ADHDSM = Attention deficit/hyperactivity entity according to criteria in the Diagnostic and Statistical Manual of Mental Disorders, Fourth Edition

Table 3.

Odds ratios (point estimates and 95% confidence intervals) for parent or teacher identified ADHD at the top of the column associated with the risk factor listed on the left in models of that contain all the other variables that have an odds ratio in that column. Both models account for correlation between children from the same pregnancy.

Variables ADHD symptoms
Parent-identified Teacher-identified
Maternal pre-pregnancy BMI (kg/m2) 25,<30 1.9 (1.1, 3.3) 1.0 (0.6, 1.8)
≥ 30 2.3 (1.4, 3.9) 1.0 (0.6, 1.6)
Non-white race Yes ----- 1.8 (1.1, 2.9)
Maternal age, years <21 2.4 (1.1, 5.4) 1.1 (0.5, 2.4)
21-35 1.7 (0.97, 3.0) 1.0 (0.6, 1.8)
Years of education <12 0.9 (0.6, 1.6) 1.9 (1.04, 3.5)
12, <16 0.6 (0.4, 1.1) 1.9 (1.03, 3.4)
Public insurance Yes 1.5 (0.9, 2.5) 1.0 (0.6, 1.9)

Results

Sample description (Table 1) and Characteristics of children eligible for recruitment (Supplement Table A)

Table 1.

Flowchart of sample description

graphic file with name nihms974263f1.jpg

Of the 966 identified for recruitment, 889 were re-enrolled at age 10 years.

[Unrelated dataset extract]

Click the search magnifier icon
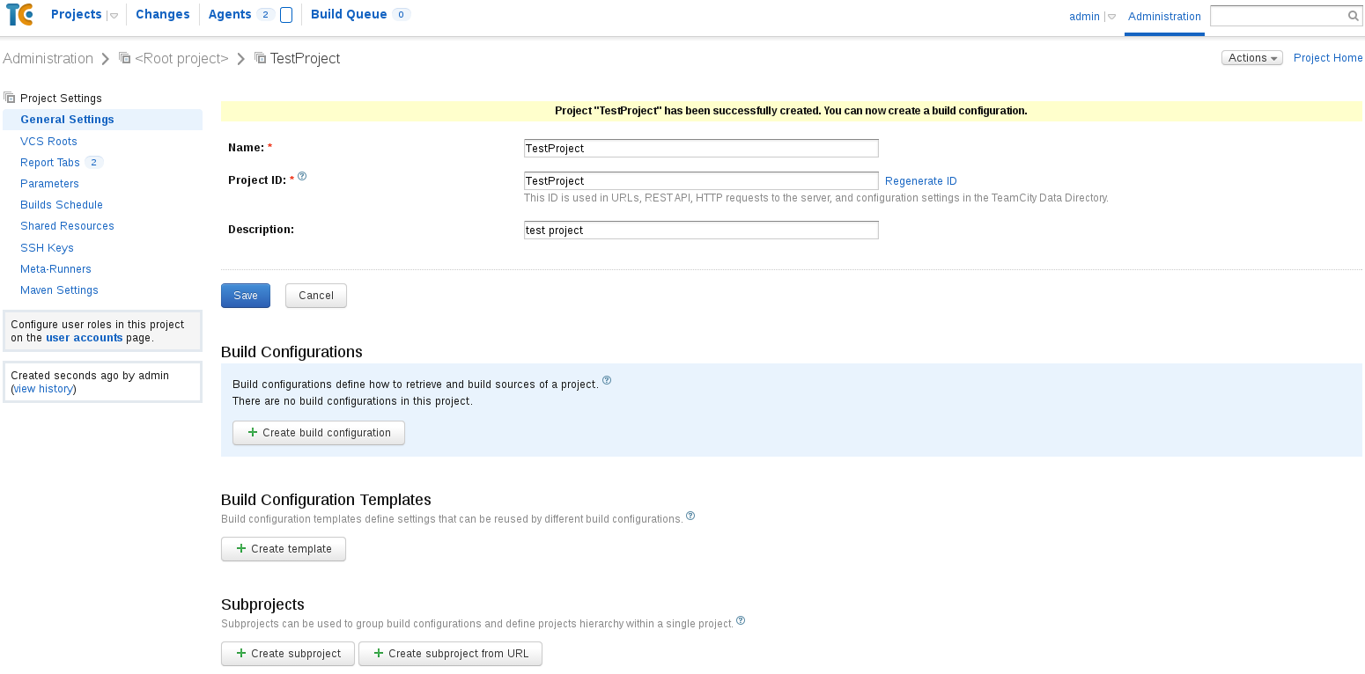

Of the 889, 764 had an IQ ≥ 70, a CSI-4 was completed by a parent and/or a teacher, and 10 years previously, we had collected mother’s pre-pregnancy weight and height. They comprise the cohort for this report. A total of 151 children (20%) were reported to have ADHD symptoms by the mother, while a teacher identified 121 (22%).

Maternal and infant characteristics associated with CSI-4 availability (Supplement Table B)

Of the 77 eligible children not re-enrolled at age 10, 3 would not have been eligible for inclusion in this report because their mother’s BMI had not been obtained at birth. To identify potential sources of bias, we compared the remaining 74 children to the 764 for whom a CSI-4 was available. The children for whom a CSI-4 was available were more likely than the children not enrolled to have a mother who identified as White and non-Hispanic, was older at the time of delivery, had more formal education, was married at the time of delivery, was not eligible for government-provided medical care insurance, and received fertility (conception) assistance. The infants were more likely to be female, shared the uterus with a sibling, and gestationally older, and heavier at birth.

Maternal characteristics (Table 2)

In describing the contents of Supplement Tables C and D, we focus on those variables that are potential confounders of relationships between maternal BMI and offspring attention problems.

Overweight and obese women were more likely than others to identify as Black and the children of Black mothers were more likely than others to have teacher-identified ADHD behavioral characteristics. Women who delivered before age 21 years were under-represented among the obese, but their children were more likely than others to be identified as having ADHD behaviors by both them and the teacher. Women who had some post-college education were less likely than others to be overweight or obese and their children were less likely than others to be identified as having ADHD characteristics.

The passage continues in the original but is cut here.